(Stored items)

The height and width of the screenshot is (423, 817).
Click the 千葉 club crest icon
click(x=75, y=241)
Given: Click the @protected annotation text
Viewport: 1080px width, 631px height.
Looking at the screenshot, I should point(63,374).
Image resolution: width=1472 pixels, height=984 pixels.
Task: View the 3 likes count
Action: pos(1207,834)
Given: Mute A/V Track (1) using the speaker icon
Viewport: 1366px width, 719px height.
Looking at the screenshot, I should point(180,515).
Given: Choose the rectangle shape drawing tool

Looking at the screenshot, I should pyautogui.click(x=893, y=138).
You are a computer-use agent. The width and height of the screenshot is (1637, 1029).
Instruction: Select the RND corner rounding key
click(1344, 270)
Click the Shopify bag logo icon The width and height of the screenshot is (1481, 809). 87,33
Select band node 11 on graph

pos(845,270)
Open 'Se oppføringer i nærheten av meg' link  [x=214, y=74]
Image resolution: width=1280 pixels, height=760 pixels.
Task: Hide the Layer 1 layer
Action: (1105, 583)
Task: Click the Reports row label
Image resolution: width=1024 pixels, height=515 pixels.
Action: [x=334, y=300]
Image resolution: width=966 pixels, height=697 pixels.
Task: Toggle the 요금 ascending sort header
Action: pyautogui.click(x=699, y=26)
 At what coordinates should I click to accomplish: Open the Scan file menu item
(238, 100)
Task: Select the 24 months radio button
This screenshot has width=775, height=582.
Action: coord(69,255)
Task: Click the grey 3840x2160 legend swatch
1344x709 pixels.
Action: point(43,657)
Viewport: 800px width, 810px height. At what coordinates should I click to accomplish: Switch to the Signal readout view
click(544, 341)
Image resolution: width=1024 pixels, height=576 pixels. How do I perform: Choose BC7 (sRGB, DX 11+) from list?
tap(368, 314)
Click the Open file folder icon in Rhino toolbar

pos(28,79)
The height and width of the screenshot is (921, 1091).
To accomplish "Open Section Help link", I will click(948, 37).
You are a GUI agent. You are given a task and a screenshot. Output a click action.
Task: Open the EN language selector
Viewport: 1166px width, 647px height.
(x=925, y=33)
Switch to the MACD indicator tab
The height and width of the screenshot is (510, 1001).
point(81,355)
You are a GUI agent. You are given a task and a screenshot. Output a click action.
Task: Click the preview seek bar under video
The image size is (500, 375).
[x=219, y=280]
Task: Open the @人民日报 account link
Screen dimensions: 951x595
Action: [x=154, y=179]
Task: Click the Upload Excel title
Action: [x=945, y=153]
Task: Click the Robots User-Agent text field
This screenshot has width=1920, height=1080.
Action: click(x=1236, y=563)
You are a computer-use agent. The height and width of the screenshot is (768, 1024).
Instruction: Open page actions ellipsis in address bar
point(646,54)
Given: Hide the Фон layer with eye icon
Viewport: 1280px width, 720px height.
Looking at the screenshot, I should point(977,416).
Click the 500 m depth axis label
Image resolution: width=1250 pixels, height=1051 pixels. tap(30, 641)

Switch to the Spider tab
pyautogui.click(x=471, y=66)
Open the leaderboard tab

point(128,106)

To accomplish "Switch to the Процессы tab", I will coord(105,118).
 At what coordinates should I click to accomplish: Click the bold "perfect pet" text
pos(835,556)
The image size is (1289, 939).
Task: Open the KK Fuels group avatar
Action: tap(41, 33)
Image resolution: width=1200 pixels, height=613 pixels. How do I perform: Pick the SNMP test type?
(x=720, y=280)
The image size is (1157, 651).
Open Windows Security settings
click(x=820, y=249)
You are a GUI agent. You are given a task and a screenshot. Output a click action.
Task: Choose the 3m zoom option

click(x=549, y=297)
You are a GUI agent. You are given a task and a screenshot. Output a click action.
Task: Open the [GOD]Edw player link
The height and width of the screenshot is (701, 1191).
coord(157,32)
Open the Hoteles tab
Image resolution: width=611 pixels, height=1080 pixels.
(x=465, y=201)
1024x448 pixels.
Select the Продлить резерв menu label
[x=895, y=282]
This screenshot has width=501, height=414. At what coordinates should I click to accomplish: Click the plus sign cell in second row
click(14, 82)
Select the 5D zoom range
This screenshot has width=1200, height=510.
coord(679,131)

▶ [Task description]
Reproduce the lines of the entries above from the one with "Instruction: Select the" to the one with "The height and width of the screenshot is (921, 1091).", both included, exactly and without any other line.

▶ [Problem solution]
Instruction: Select the RND corner rounding key
click(1344, 270)
Click the Shopify bag logo icon The width and height of the screenshot is (1481, 809). 87,33
Select band node 11 on graph

pos(845,270)
Open 'Se oppføringer i nærheten av meg' link  [x=214, y=74]
Image resolution: width=1280 pixels, height=760 pixels.
Task: Hide the Layer 1 layer
Action: (1105, 583)
Task: Click the Reports row label
Image resolution: width=1024 pixels, height=515 pixels.
Action: [x=334, y=300]
Image resolution: width=966 pixels, height=697 pixels.
Task: Toggle the 요금 ascending sort header
Action: pyautogui.click(x=699, y=26)
 At what coordinates should I click to accomplish: Open the Scan file menu item
(238, 100)
Task: Select the 24 months radio button
This screenshot has width=775, height=582.
Action: coord(69,255)
Task: Click the grey 3840x2160 legend swatch
1344x709 pixels.
Action: point(43,657)
Viewport: 800px width, 810px height. At what coordinates should I click to accomplish: Switch to the Signal readout view
click(544, 341)
Image resolution: width=1024 pixels, height=576 pixels. How do I perform: Choose BC7 (sRGB, DX 11+) from list?
tap(368, 314)
Click the Open file folder icon in Rhino toolbar

pos(28,79)
The height and width of the screenshot is (921, 1091).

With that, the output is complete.